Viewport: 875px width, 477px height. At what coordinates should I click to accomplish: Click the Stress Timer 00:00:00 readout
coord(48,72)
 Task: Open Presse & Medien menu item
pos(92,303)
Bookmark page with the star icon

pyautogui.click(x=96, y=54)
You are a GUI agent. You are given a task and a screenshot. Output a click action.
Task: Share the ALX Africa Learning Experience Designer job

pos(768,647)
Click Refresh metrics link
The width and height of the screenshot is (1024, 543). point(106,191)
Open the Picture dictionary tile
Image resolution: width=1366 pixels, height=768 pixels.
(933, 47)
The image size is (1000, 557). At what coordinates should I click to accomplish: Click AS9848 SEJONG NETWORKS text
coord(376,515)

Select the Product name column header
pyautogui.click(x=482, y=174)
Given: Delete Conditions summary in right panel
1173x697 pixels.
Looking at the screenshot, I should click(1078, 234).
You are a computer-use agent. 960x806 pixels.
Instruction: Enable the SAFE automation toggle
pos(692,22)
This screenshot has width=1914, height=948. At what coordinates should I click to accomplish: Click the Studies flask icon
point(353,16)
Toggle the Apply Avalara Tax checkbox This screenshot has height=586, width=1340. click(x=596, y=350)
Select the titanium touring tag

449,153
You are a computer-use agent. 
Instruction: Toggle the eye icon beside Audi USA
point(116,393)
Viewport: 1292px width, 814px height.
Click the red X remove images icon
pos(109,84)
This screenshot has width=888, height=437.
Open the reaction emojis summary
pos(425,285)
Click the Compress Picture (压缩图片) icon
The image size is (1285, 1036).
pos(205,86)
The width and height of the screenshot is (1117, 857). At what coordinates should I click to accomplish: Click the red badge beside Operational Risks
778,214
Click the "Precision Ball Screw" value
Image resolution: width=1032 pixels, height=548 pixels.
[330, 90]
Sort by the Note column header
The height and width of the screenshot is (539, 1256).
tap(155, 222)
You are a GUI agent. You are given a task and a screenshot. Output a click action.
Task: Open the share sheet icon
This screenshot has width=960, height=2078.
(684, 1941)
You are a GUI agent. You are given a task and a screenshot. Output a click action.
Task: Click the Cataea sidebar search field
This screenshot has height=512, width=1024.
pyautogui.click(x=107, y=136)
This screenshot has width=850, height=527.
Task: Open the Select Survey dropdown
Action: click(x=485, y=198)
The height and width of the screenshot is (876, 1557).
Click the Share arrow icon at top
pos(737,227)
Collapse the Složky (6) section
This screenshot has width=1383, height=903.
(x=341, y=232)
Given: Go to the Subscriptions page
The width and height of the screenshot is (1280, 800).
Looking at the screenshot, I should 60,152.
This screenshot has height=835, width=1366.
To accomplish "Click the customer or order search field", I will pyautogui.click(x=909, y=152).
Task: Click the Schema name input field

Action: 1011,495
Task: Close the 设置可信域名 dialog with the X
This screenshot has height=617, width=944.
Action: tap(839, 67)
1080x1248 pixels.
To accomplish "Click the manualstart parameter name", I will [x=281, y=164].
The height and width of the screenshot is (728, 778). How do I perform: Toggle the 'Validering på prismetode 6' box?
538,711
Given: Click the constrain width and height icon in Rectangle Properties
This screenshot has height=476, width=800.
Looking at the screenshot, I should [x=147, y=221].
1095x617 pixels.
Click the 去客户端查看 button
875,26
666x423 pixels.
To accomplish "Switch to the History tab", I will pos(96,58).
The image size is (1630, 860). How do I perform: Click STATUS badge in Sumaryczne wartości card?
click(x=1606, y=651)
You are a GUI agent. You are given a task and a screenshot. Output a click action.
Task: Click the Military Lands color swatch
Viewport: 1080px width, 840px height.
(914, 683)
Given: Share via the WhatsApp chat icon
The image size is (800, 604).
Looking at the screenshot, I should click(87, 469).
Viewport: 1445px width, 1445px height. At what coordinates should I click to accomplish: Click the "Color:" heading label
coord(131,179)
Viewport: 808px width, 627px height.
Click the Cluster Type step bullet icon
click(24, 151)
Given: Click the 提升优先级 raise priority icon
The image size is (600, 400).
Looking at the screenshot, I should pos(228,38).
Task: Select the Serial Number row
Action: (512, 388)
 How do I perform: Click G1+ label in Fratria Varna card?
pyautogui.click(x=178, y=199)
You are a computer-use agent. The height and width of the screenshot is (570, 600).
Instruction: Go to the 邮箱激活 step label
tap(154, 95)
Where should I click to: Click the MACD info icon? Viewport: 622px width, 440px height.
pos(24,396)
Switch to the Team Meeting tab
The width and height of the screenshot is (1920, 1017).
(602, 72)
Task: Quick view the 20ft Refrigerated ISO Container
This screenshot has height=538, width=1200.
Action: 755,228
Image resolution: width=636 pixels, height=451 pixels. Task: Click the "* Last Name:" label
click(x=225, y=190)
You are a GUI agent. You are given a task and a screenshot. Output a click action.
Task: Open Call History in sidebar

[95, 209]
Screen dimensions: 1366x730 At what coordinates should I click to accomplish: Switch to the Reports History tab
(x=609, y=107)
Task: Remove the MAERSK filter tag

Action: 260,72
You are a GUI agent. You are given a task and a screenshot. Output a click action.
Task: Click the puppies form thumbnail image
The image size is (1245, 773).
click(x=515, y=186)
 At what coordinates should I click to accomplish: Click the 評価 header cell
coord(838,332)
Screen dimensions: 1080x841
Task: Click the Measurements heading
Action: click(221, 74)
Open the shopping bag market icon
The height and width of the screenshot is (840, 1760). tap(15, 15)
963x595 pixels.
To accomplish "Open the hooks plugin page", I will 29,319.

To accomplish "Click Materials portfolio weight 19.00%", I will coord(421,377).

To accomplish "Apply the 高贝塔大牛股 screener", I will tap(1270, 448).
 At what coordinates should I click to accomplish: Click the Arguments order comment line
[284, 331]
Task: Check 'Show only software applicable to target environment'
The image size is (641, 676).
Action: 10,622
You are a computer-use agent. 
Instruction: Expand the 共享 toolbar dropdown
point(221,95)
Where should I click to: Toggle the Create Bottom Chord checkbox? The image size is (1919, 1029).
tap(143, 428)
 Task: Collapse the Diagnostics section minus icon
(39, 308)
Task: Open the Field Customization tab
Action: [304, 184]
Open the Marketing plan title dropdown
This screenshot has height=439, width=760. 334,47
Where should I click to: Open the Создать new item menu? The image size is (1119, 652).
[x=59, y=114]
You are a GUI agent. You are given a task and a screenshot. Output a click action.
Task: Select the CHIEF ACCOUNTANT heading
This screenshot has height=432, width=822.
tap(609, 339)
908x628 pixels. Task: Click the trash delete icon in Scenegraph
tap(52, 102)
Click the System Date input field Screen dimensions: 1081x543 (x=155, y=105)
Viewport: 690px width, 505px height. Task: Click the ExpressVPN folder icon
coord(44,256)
□ □ □ □ □
▶ Aim of the task:
Reproduce all the records. Keep them exact, please.

▶ Task output:
Viewport: 875px width, 477px height. At what coordinates should I click to accomplish: Click the Stress Timer 00:00:00 readout
coord(48,72)
 Task: Open Presse & Medien menu item
pos(92,303)
Bookmark page with the star icon

pyautogui.click(x=96, y=54)
You are a GUI agent. You are given a task and a screenshot. Output a click action.
Task: Share the ALX Africa Learning Experience Designer job

pos(768,647)
Click Refresh metrics link
The width and height of the screenshot is (1024, 543). point(106,191)
Open the Picture dictionary tile
Image resolution: width=1366 pixels, height=768 pixels.
(933, 47)
The image size is (1000, 557). At what coordinates should I click to accomplish: Click AS9848 SEJONG NETWORKS text
coord(376,515)

Select the Product name column header
pyautogui.click(x=482, y=174)
Given: Delete Conditions summary in right panel
1173x697 pixels.
Looking at the screenshot, I should click(1078, 234).
You are a computer-use agent. 960x806 pixels.
Instruction: Enable the SAFE automation toggle
pos(692,22)
This screenshot has width=1914, height=948. At what coordinates should I click to accomplish: Click the Studies flask icon
point(353,16)
Toggle the Apply Avalara Tax checkbox This screenshot has height=586, width=1340. click(x=596, y=350)
Select the titanium touring tag

449,153
You are a computer-use agent. 
Instruction: Toggle the eye icon beside Audi USA
point(116,393)
Viewport: 1292px width, 814px height.
Click the red X remove images icon
pos(109,84)
This screenshot has width=888, height=437.
Open the reaction emojis summary
pos(425,285)
Click the Compress Picture (压缩图片) icon
The image size is (1285, 1036).
pos(205,86)
The width and height of the screenshot is (1117, 857). At what coordinates should I click to accomplish: Click the red badge beside Operational Risks
778,214
Click the "Precision Ball Screw" value
Image resolution: width=1032 pixels, height=548 pixels.
[330, 90]
Sort by the Note column header
The height and width of the screenshot is (539, 1256).
tap(155, 222)
You are a GUI agent. You are given a task and a screenshot. Output a click action.
Task: Open the share sheet icon
This screenshot has width=960, height=2078.
(684, 1941)
You are a GUI agent. You are given a task and a screenshot. Output a click action.
Task: Click the Cataea sidebar search field
This screenshot has height=512, width=1024.
pyautogui.click(x=107, y=136)
This screenshot has width=850, height=527.
Task: Open the Select Survey dropdown
Action: click(x=485, y=198)
The height and width of the screenshot is (876, 1557).
Click the Share arrow icon at top
pos(737,227)
Collapse the Složky (6) section
This screenshot has width=1383, height=903.
(x=341, y=232)
Given: Go to the Subscriptions page
The width and height of the screenshot is (1280, 800).
Looking at the screenshot, I should 60,152.
This screenshot has height=835, width=1366.
To accomplish "Click the customer or order search field", I will pyautogui.click(x=909, y=152).
Task: Click the Schema name input field

Action: 1011,495
Task: Close the 设置可信域名 dialog with the X
This screenshot has height=617, width=944.
Action: tap(839, 67)
1080x1248 pixels.
To accomplish "Click the manualstart parameter name", I will [x=281, y=164].
The height and width of the screenshot is (728, 778). How do I perform: Toggle the 'Validering på prismetode 6' box?
538,711
Given: Click the constrain width and height icon in Rectangle Properties
This screenshot has height=476, width=800.
Looking at the screenshot, I should [x=147, y=221].
1095x617 pixels.
Click the 去客户端查看 button
875,26
666x423 pixels.
To accomplish "Switch to the History tab", I will pos(96,58).
The image size is (1630, 860). How do I perform: Click STATUS badge in Sumaryczne wartości card?
click(x=1606, y=651)
You are a GUI agent. You are given a task and a screenshot. Output a click action.
Task: Click the Military Lands color swatch
Viewport: 1080px width, 840px height.
(914, 683)
Given: Share via the WhatsApp chat icon
The image size is (800, 604).
Looking at the screenshot, I should click(87, 469).
Viewport: 1445px width, 1445px height. At what coordinates should I click to accomplish: Click the "Color:" heading label
coord(131,179)
Viewport: 808px width, 627px height.
Click the Cluster Type step bullet icon
click(24, 151)
Given: Click the 提升优先级 raise priority icon
The image size is (600, 400).
Looking at the screenshot, I should pos(228,38).
Task: Select the Serial Number row
Action: (512, 388)
 How do I perform: Click G1+ label in Fratria Varna card?
pyautogui.click(x=178, y=199)
You are a computer-use agent. The height and width of the screenshot is (570, 600).
Instruction: Go to the 邮箱激活 step label
tap(154, 95)
Where should I click to: Click the MACD info icon? Viewport: 622px width, 440px height.
pos(24,396)
Switch to the Team Meeting tab
The width and height of the screenshot is (1920, 1017).
(602, 72)
Task: Quick view the 20ft Refrigerated ISO Container
This screenshot has height=538, width=1200.
Action: 755,228
Image resolution: width=636 pixels, height=451 pixels. Task: Click the "* Last Name:" label
click(x=225, y=190)
You are a GUI agent. You are given a task and a screenshot. Output a click action.
Task: Open Call History in sidebar

[95, 209]
Screen dimensions: 1366x730 At what coordinates should I click to accomplish: Switch to the Reports History tab
(x=609, y=107)
Task: Remove the MAERSK filter tag

Action: 260,72
You are a GUI agent. You are given a task and a screenshot. Output a click action.
Task: Click the puppies form thumbnail image
The image size is (1245, 773).
click(x=515, y=186)
 At what coordinates should I click to accomplish: Click the 評価 header cell
coord(838,332)
Screen dimensions: 1080x841
Task: Click the Measurements heading
Action: click(221, 74)
Open the shopping bag market icon
The height and width of the screenshot is (840, 1760). tap(15, 15)
963x595 pixels.
To accomplish "Open the hooks plugin page", I will 29,319.

To accomplish "Click Materials portfolio weight 19.00%", I will coord(421,377).

To accomplish "Apply the 高贝塔大牛股 screener", I will tap(1270, 448).
 At what coordinates should I click to accomplish: Click the Arguments order comment line
[284, 331]
Task: Check 'Show only software applicable to target environment'
The image size is (641, 676).
Action: 10,622
You are a computer-use agent. 
Instruction: Expand the 共享 toolbar dropdown
point(221,95)
Where should I click to: Toggle the Create Bottom Chord checkbox? The image size is (1919, 1029).
tap(143, 428)
 Task: Collapse the Diagnostics section minus icon
(39, 308)
Task: Open the Field Customization tab
Action: [304, 184]
Open the Marketing plan title dropdown
This screenshot has height=439, width=760. 334,47
Where should I click to: Open the Создать new item menu? The image size is (1119, 652).
[x=59, y=114]
You are a GUI agent. You are given a task and a screenshot. Output a click action.
Task: Select the CHIEF ACCOUNTANT heading
This screenshot has height=432, width=822.
tap(609, 339)
908x628 pixels. Task: Click the trash delete icon in Scenegraph
tap(52, 102)
Click the System Date input field Screen dimensions: 1081x543 (x=155, y=105)
Viewport: 690px width, 505px height. Task: Click the ExpressVPN folder icon
coord(44,256)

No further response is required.